Full Length Research Paper
Abstract
Multi-drug resistant (MDR) Klebsiella pneumoniae has been associated with different types of infections and the most important aspect is the emergence of MDR strains particularly in hospitalized children. They have the proficiency to cause bacteremia, septicemia and urinary tract infections (UTI). The objective of this study was to determine the susceptibility of MDR K. pneumoniae causing UTI in children. One thousand and fifteen (1015) urine samples were collected aseptically. Specimens were cultured on blood agar, MacConkey agar and cysteine lactose electrolyte deficient (CLED) agar.
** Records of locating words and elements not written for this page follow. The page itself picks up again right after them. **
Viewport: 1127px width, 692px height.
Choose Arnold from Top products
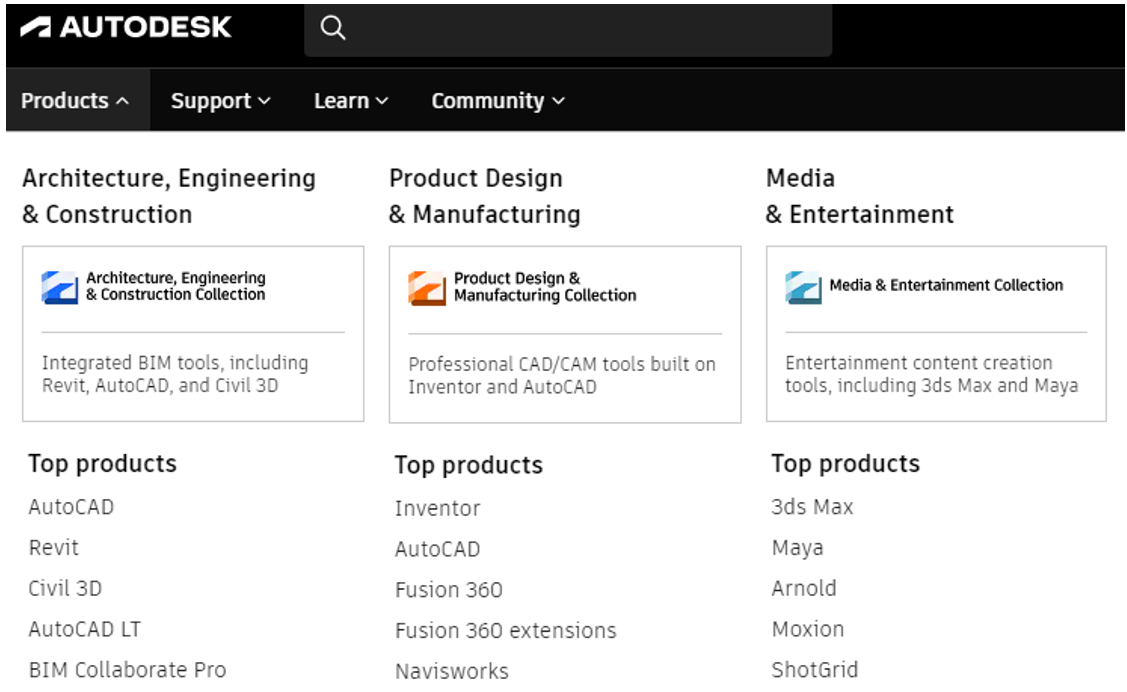click(804, 589)

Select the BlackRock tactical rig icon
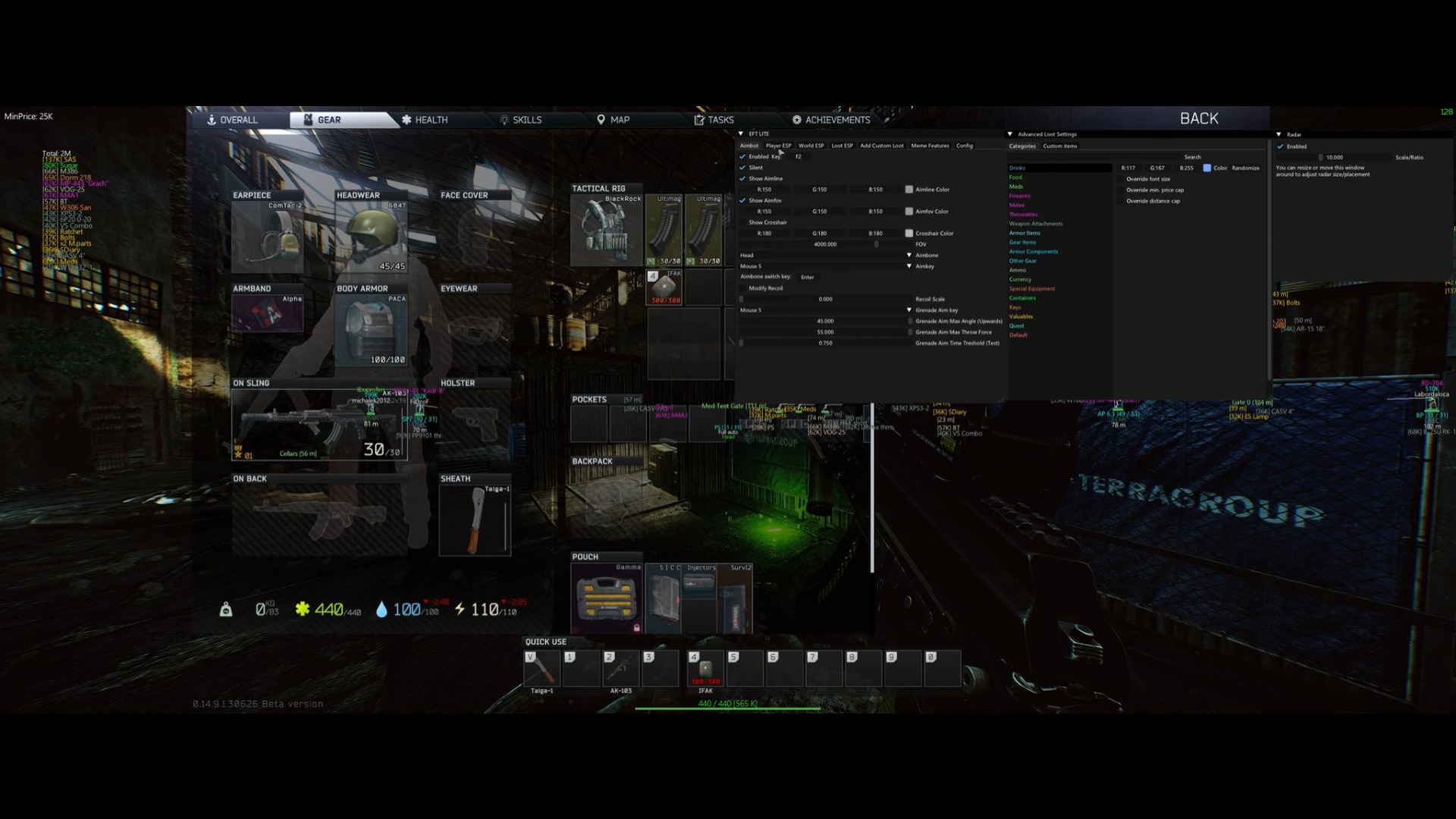click(606, 230)
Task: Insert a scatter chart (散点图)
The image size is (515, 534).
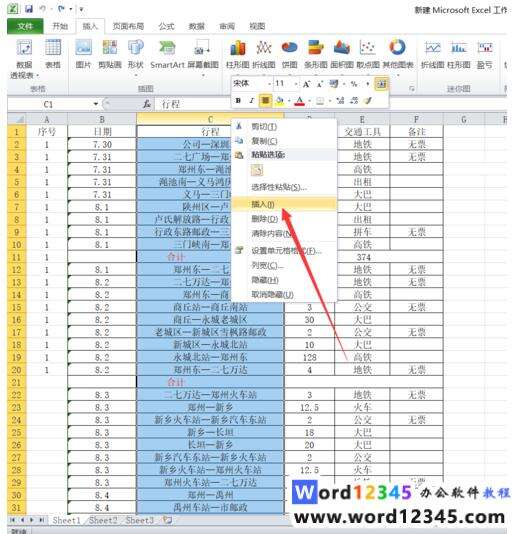Action: (368, 54)
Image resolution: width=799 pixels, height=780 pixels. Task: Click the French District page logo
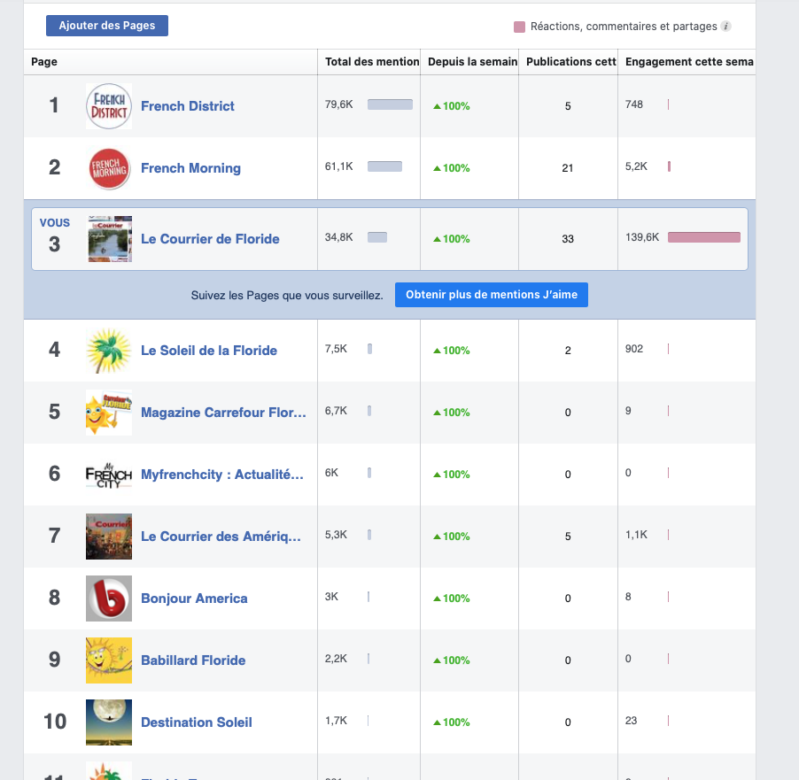click(x=109, y=106)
Antimicrobial susceptibility was determined using Kirby-Bauer disc diffusion method as per CLSI 2011 guidelines. Of the 1015 urine specimens, 230 (22.6%) were positive for bacterial growth. Out of these positive cultures predominantly Gram-negative rods (90%) were isolated and major pathogens were K. pneumoniae (40%) and Escherichia coli (33%). Antimicrobial susceptibility pattern of K. pneumoniae showed that more than 70% of these pathogens were resistant to cephalosporins, 69% to ciprofloxacin and amoxicillin-clavulanic acid and 63% to norfloxacin and nalidixic acid while most effective drugs were pipracillin-tazobactam and meropenem. This study concludes that MDR-K. pneumoniae is a great threat particularly in children in our locality.
Key words: Multi-drug resistant (MDR), Klebsiella pneumoniae, children, antimicrobial resistance (AMR).